═══ TEXT EXCERPT

The confidence factor

http://www.NewsAndOpinion.com | There is a difference between cockiness and confidence. The one is a character flaw in prideful men, and pride, as the Proverb warns,"goes before destruction, a haughty spirit before a fall" (Proverbs 16:18). The other is an essential ingredient in a leader who not only believes in himself and the worth of his ideas but also that the people he leads will follow him if they know where he is going and why he wants to take us there.

President Bush has this new confidence, which increasingly resembles the bold optimism of Ronald Reagan. It has been enhanced by the election results, but it was forged in the adversity of the post-9/11 world, which is entirely different from the one that existed when he took office.

══════

*EXERCISES*
1 > In the piece on confidence, whose bold optimism does President Bush's new confidence increasingly resemble?
2 > Continue the piece on confidence from its final sentence.

═══ DATA UNDER STUDY

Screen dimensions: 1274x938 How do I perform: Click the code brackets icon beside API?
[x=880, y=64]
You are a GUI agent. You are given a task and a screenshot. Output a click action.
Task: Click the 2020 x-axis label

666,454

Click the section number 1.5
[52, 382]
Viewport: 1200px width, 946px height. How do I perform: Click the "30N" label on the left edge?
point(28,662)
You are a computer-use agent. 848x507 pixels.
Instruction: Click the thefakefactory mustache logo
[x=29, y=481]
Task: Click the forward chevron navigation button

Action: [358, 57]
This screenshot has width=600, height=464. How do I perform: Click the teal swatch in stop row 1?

══════

*ANSWERS PER TASK*
1 > Ronald Reagan's

2 >
This new confidence was seen in full force as he addressed District of Columbia police officers and firefighters last Tuesday (Nov. 12). After praising the reelected Democratic mayor of Washington, D.C., Anthony Williams, for doing a"great job" and saying he"appreciated" the service of liberal Rep. Eleanor Holmes Norton (D-D.C.) (confident people can afford to be charitable), he thanked the emergency personnel who keep Washington"buttoned up" so that"I feel safe living here." He praised at length the chief of police, Charles Ramsey, who became a national figure during the Chandra Levy-Gary Condit soap opera two summers ago. Probably none of those he mentioned voted for him (D.C. politics is heavily Democratic), but confidence does not require universal approval.

The president made another pitch for a department of homeland security, which the lame-duck Congress is likely to give him. That's because Democrats seem less confident than they were in their preelection hubris.

Reading the president's speech makes at least two impressions. One is that the president believes we are going to be attacked again, despite massive efforts to hunt down and root out the terrorists among us. That's partly because our immigration policy has been far too liberal, and we have allowed our enemies to live among us, even permitting them to become U.S. citizens. Citizenship has not changed their evil intent.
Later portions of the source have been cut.